"Jadi bagian ritual itu adalah local wisdom. Nah pemerintah mengekploitasi local wisdom itu untuk menutup kedunguan anggaran. Kan ini soalnya. Jadi yang mabuk pemerintah, yang bakal disalahin rakyat," ujar Rocky Gerung.
Lebih lanjut, Rocky Gerung menjelaskan, meski minum-minuman keras ada dalam tradisi rakyat Papua, tapi masyarakat dan Gubernur Papua pernah marah saat dulu semua toko seolah-olah membebaskan minuman keras.
"Di Manado, Minahasa juga begitu, berbagai kejahatan terjadi karena eksesif dalam produksi miras yang disponsori kepentingan kapital," ucap Rocky Gerung.
Menurutnya, keberadaan miras akan semakin menjadi masalah, ketika produksinya disponsori oleh kaum kapitalis.

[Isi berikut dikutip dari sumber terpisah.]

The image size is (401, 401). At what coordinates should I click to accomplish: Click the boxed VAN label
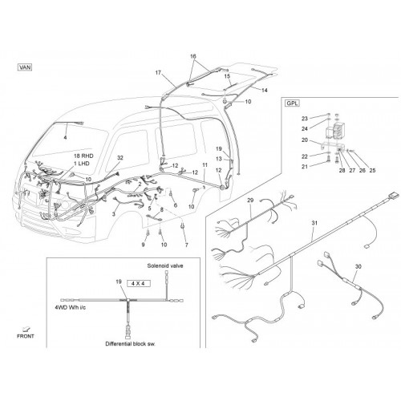tap(25, 67)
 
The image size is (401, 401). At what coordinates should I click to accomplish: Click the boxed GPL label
tap(292, 103)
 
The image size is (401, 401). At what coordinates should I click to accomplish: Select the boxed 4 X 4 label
tap(138, 283)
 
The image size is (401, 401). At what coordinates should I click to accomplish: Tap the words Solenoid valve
tap(165, 265)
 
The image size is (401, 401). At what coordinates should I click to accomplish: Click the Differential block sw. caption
tap(130, 344)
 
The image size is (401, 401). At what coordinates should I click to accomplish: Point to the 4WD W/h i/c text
tap(71, 307)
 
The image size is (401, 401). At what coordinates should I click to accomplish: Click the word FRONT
tap(26, 336)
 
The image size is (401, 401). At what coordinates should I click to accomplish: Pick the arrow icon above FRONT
tap(26, 329)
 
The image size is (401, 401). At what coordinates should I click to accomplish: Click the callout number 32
tap(120, 158)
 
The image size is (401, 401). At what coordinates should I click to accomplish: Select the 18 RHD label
tap(83, 156)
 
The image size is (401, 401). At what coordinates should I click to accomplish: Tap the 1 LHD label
tap(82, 164)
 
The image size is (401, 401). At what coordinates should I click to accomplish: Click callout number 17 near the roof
tap(158, 73)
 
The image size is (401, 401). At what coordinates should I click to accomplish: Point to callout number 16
tap(193, 56)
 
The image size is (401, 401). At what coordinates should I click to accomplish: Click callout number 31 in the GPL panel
tap(314, 223)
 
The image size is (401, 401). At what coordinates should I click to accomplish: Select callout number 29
tap(250, 200)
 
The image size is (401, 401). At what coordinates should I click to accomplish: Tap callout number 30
tap(358, 266)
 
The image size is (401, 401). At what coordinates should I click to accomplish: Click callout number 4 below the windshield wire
tap(65, 137)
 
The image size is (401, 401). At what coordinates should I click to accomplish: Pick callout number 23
tap(305, 119)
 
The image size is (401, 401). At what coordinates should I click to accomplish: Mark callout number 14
tap(265, 91)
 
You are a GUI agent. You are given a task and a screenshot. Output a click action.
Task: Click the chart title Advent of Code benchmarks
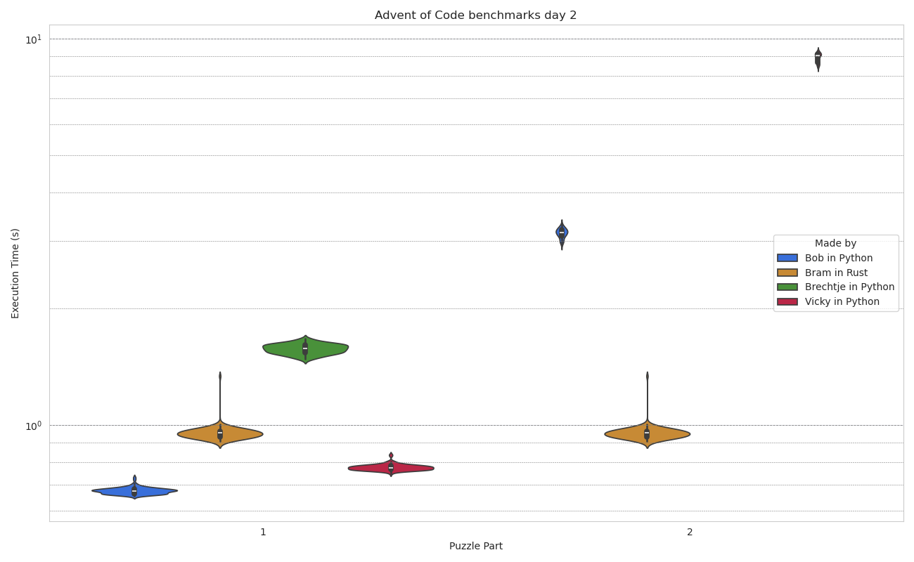click(475, 15)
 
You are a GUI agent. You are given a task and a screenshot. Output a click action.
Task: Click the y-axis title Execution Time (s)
click(15, 273)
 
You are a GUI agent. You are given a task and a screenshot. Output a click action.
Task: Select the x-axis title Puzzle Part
click(476, 546)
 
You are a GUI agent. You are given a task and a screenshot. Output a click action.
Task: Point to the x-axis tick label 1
click(263, 532)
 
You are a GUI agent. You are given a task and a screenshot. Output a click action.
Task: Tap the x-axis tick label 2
click(690, 532)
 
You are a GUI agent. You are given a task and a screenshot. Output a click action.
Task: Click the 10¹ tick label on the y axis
click(33, 40)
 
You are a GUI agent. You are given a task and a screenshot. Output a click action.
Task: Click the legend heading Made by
click(835, 243)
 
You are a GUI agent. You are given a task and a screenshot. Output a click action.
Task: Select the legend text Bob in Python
click(838, 258)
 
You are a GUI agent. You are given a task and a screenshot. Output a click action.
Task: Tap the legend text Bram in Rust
click(836, 273)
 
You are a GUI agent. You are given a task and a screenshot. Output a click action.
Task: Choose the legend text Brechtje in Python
click(849, 287)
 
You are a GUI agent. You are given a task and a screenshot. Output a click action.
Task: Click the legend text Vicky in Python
click(842, 301)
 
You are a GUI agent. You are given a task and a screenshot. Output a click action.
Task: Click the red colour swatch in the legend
click(787, 301)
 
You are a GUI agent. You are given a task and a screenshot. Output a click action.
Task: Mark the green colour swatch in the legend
click(787, 287)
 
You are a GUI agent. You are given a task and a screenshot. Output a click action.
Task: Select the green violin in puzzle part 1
click(305, 349)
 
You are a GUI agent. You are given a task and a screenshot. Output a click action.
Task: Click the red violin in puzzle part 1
click(391, 468)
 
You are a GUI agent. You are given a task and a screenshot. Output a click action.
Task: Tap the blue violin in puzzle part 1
click(134, 491)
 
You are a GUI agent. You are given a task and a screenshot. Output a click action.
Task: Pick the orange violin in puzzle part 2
click(647, 434)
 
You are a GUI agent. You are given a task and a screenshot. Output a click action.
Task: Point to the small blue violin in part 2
click(562, 233)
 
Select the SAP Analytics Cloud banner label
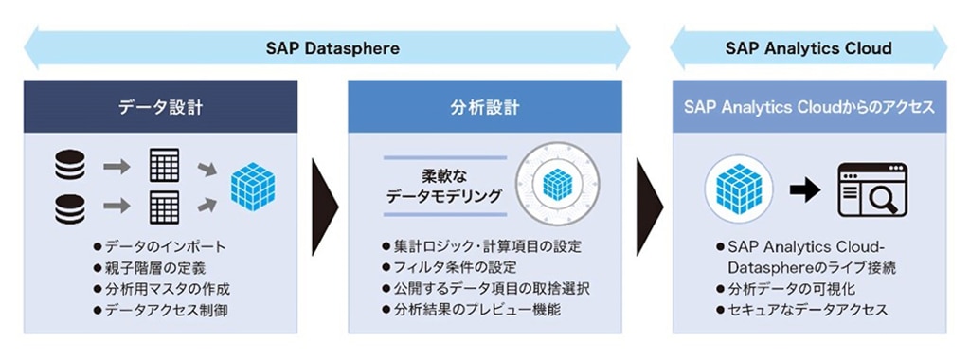point(809,48)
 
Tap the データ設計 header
point(160,107)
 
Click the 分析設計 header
point(484,107)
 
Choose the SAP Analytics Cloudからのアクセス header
point(809,107)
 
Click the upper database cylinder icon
point(70,165)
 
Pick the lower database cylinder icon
point(70,208)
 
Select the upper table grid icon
point(165,165)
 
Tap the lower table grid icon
point(165,207)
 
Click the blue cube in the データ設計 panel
point(252,187)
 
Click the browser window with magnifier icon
point(872,189)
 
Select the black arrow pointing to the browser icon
point(805,189)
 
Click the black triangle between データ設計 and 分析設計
point(325,207)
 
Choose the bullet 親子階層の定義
point(149,268)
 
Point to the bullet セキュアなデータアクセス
point(801,309)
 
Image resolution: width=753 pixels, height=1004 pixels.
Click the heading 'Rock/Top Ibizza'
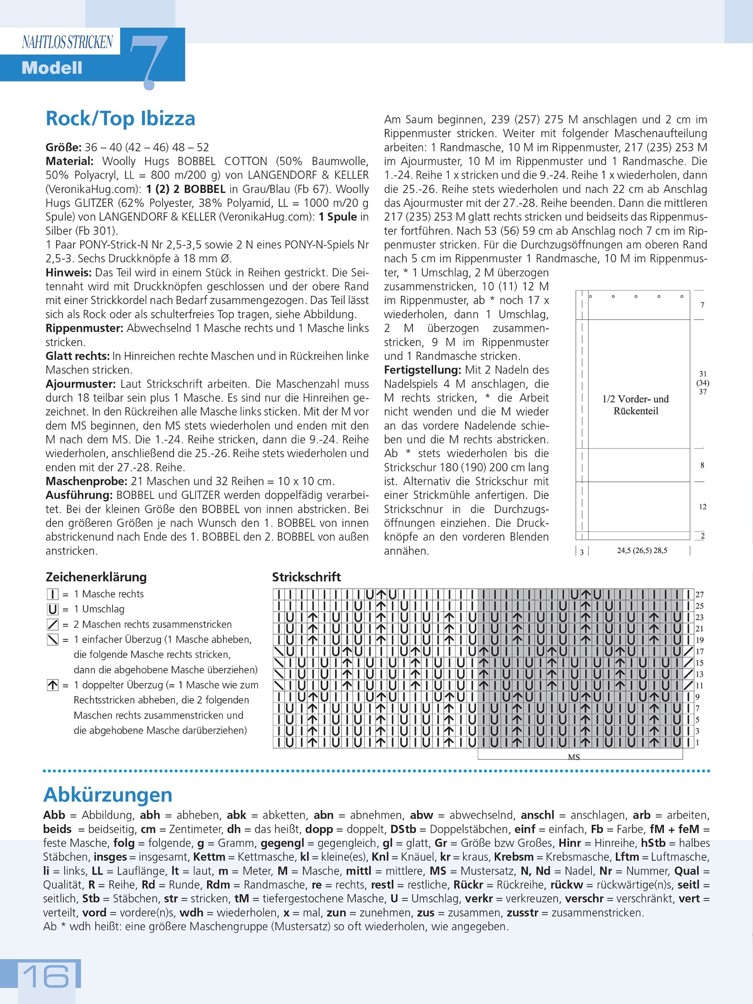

"Minuman keras menjadi problem kita karena disponsori oleh kapital. Ketika investasinya dibuka, tidak lagi disebut negatif, dengan sendirinya berlaku prinsip pasar. Jadi begitu ada produksi, maka akan ada promosi. Promosi itu yang membahayakan, karena kemampuan aparat untuk mengawasi buruk sekali," tutur Rocky Gerung.
Selain itu, Rocky Gerung juga menduga, nantinya miras bukan hanya dilegalkan saja, tapi juga dijadikan cara untuk menghasilkan devisa.
"Lebih dari itu akan dipakai sebagai cara untuk menjadikan minuman keras sebagai konsumsi yang bukan sekedar legal, tapi cara untuk menghasilkan devisa. Jadi etikanya itu yang buruk, mencari devisa dengan memabukkan orang," tuturnya.